I don't like your solution for various reasons, which include:
Elements should not be responsible for their membership in a container. It should be the container responsibility to add and remove then.
You generally don't expect methods to only modify the parameter. Methods are generally used to modify the instance, possibly, with some side-effects on the parameters, but I wouldn't expect a method to only change the parameter.

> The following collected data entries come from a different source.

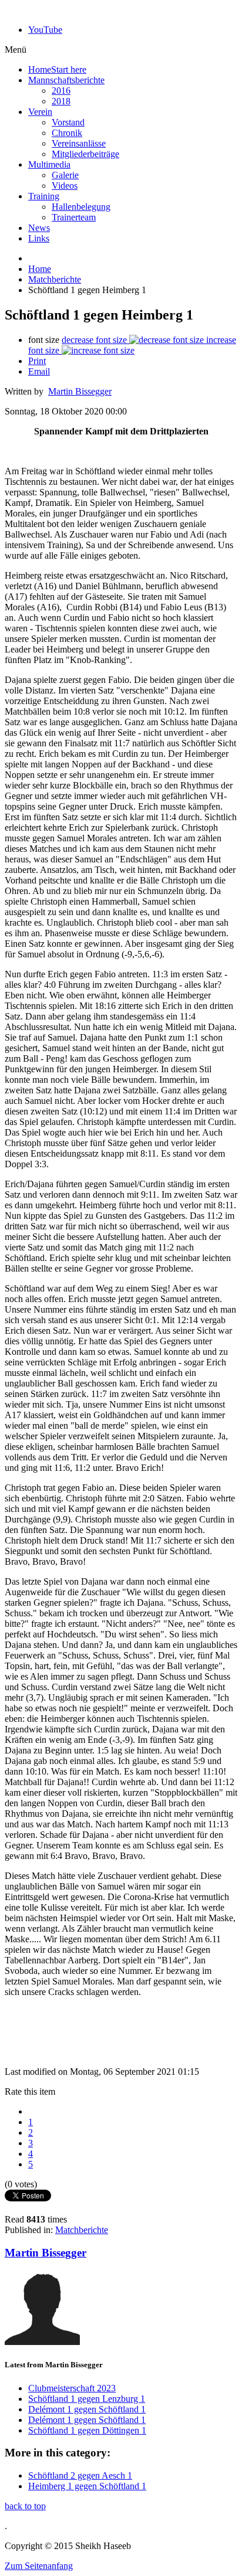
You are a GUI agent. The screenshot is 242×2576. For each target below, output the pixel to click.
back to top (25, 2506)
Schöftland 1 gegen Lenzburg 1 (86, 2399)
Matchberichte (54, 279)
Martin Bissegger (80, 391)
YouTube (45, 30)
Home (39, 269)
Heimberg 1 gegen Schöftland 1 (87, 2486)
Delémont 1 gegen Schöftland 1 (87, 2409)
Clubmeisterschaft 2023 (72, 2388)
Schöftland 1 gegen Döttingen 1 (87, 2430)
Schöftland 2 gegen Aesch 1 (80, 2475)
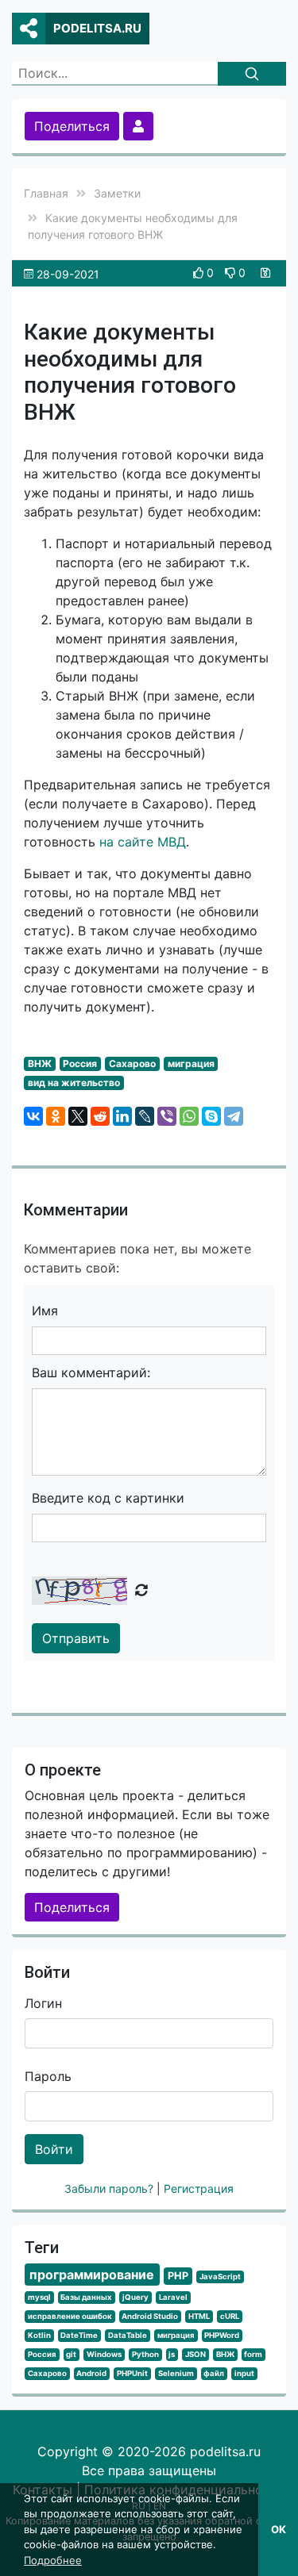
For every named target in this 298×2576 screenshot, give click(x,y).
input (244, 2373)
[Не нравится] (231, 272)
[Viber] (166, 1116)
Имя (45, 1311)
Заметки (117, 193)
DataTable (127, 2335)
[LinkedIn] (122, 1116)
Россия (80, 1063)
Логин (43, 2003)
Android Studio (150, 2316)
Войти (54, 2149)
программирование (91, 2274)
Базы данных (86, 2297)
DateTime (79, 2335)
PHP (178, 2276)
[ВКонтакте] (33, 1116)
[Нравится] (200, 272)
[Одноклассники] (55, 1116)
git (71, 2354)
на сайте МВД (142, 842)
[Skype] (211, 1116)
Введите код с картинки (108, 1498)
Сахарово (132, 1063)
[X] (77, 1116)
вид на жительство (74, 1082)
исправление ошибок (70, 2316)
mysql (39, 2297)
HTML (199, 2316)
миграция (191, 1063)
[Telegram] (233, 1116)
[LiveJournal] (144, 1116)
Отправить (76, 1638)
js (171, 2354)
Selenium (176, 2373)
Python (145, 2354)
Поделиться (72, 126)
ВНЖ (40, 1063)
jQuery (135, 2297)
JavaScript (220, 2276)
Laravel (173, 2297)
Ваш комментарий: (91, 1372)
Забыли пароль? (110, 2188)
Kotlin (39, 2335)
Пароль (48, 2076)
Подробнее (53, 2560)
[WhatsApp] (189, 1116)
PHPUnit (132, 2373)
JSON (195, 2354)
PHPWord (221, 2335)
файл (213, 2373)
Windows (104, 2354)
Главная (46, 193)
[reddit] (100, 1116)
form (253, 2354)
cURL (229, 2316)
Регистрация (199, 2188)
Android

The method doesn't add any real functionality except that it hides how Person is inserted into a list. If you follow this design why didn't you, for example, add a method to remove a Person from the list?
I find:
person.add_to_list(people)
Quite unreadable.
If you think you aren't going to change the container for the Person, i.e. you will always use a list instead, why don't you simply use a list directly? It's simpler, has less overhead and makes you write less code:
people = []
people.append(Person(18))
If you think that you are probably going to change the container used, then I believe it's better to write a People class with an add and a remove method (and whatever else you need). Behind the scenes People can use whatever container it wants to implement these methods. In this way you get a readable, intuitive and robust design:
class People(object):
def __init__(self, people=()):
self._members = list(people)
# add other methods/special methods like __len__ etc.
def add(self, person):
self._members.append(person)
def remove(self, person):
self._members.remove(person)
people = People()
people.add(john)
people.add(jack)
# Change list to set?
class People(object):
def __init__(self, people=()):
self._members = set(people)
def add(self, person):
self._members.add(person)
def remove(self, person):
self._members.remove(person)
I can't really think of a situation where you couldn't replace a call to your person.add_to_list(list) with a list.append(person) call.
The problem here is that you are adding a dependency between your class Person and the list object that hurts encapsulation. If later you want to replace the list with another data structure that doesn't feature the "append" method (such as a custom container), you'll have to add another method Person.add_to_container to retain consistency, or add a append method to your other data structure (if you can and if this makes sense).